Pepe Torres is a “gentle, affectionate boy” whose only fault is his laziness. Reared by his protective and loving widowed mother, Mama Torres, who struggles to provide her children with a stable emotional environment and a meager material existence on the family farm, Pepe would rather not work. Hour after hour, he plays with his dead father’s switchblade, throwing the knife at a post until his aim is extremely accurate.
One day, Mama Torres sends Pepe to town for some salt and medicine. Pepe has never been trusted with such a mission, and he feels proud when his mother gives him his father’s round black hat with the tooled leather band and his green silk handkerchief to wear on the journey. After he has left, Pepe’s younger brother asks if Pepe has become a man today; his mother answers, “A boy gets to be a man when a man is needed. Remember this thing. I have known boys forty years old because there was no need for a man.” Mama Torres’s wisdom is sound, but she does not foresee the tragic events that are about to unfold.
Pepe returns home in the middle of the night, stopping only briefly in his flight to the mountains. He tells his mother that in town he was called names he “could not allow” as a man, and that in the subsequent fight, he killed with his knife the person who called him such names. The definition of manhood in his society required such action. The mother understands, declaring, “Yes, thou art a man, my poor little Pepe. Thou art a man.” She gives Pepe the father’s rifle and his black coat, and when the other children ask where Pepe is going, she states that “Pepe is a man now. He has a man’s thing to do.” As soon as he leaves, she begins “the high, whining keen of the death wail,” for she intuits that he will not be able to survive in the mountains.

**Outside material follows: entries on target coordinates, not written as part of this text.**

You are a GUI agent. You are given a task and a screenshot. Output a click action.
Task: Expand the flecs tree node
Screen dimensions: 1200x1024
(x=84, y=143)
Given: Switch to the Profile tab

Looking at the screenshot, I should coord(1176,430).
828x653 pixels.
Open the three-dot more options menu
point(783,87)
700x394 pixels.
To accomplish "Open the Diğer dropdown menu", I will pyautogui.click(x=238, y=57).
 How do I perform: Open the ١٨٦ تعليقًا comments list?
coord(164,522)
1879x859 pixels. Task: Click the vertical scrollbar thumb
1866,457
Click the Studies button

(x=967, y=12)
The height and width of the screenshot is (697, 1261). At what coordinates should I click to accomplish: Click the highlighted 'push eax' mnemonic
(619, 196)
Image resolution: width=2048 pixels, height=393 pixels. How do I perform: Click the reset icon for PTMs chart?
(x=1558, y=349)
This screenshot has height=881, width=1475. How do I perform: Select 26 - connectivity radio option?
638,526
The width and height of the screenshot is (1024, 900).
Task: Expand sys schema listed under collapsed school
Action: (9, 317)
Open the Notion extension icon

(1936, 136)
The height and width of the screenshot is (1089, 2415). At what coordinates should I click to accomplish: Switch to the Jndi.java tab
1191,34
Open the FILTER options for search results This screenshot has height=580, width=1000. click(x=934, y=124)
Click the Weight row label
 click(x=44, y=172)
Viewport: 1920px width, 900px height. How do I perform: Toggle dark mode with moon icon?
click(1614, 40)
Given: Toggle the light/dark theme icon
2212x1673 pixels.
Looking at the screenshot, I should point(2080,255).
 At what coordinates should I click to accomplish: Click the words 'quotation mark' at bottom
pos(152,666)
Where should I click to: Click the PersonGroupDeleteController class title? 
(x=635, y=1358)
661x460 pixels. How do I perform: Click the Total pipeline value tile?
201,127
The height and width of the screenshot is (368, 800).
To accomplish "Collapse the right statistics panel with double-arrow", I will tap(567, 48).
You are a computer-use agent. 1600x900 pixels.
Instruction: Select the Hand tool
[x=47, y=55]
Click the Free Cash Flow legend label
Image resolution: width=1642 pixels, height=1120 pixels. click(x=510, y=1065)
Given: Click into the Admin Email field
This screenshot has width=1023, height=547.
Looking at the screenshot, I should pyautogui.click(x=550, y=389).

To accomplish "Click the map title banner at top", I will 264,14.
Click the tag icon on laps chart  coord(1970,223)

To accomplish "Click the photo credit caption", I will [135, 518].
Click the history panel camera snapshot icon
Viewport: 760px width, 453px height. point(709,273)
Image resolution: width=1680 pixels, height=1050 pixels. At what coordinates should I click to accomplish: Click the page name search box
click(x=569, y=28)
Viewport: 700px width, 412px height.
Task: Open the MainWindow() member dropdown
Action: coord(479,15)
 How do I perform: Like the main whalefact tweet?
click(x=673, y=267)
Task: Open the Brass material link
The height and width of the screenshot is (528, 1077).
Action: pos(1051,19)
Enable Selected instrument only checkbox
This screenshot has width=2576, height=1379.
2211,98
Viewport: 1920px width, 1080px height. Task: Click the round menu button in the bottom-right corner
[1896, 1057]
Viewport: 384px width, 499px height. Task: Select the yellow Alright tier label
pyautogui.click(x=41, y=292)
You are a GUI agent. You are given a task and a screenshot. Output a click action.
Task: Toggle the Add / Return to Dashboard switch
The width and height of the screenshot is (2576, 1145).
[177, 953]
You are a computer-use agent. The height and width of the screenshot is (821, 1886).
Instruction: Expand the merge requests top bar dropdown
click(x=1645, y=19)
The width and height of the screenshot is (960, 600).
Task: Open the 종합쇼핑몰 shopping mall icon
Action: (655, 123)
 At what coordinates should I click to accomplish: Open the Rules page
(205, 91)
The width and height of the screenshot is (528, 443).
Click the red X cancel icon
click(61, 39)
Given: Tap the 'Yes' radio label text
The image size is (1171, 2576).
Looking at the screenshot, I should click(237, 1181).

The second, longer part of the story follows Pepe into the high mountains, where he attempts to elude the posse. He has no real choice in his actions now: He meets the ordeal that he must endure with “a man’s face.” His initiation into manhood, which began with his journey into the city, is complete, and he struggles against the forces of society and nature with the status of manhood. Occasionally, he sees dark figures in the landscape watching him: forms of men who are always faceless, suggesting the formless figures of death.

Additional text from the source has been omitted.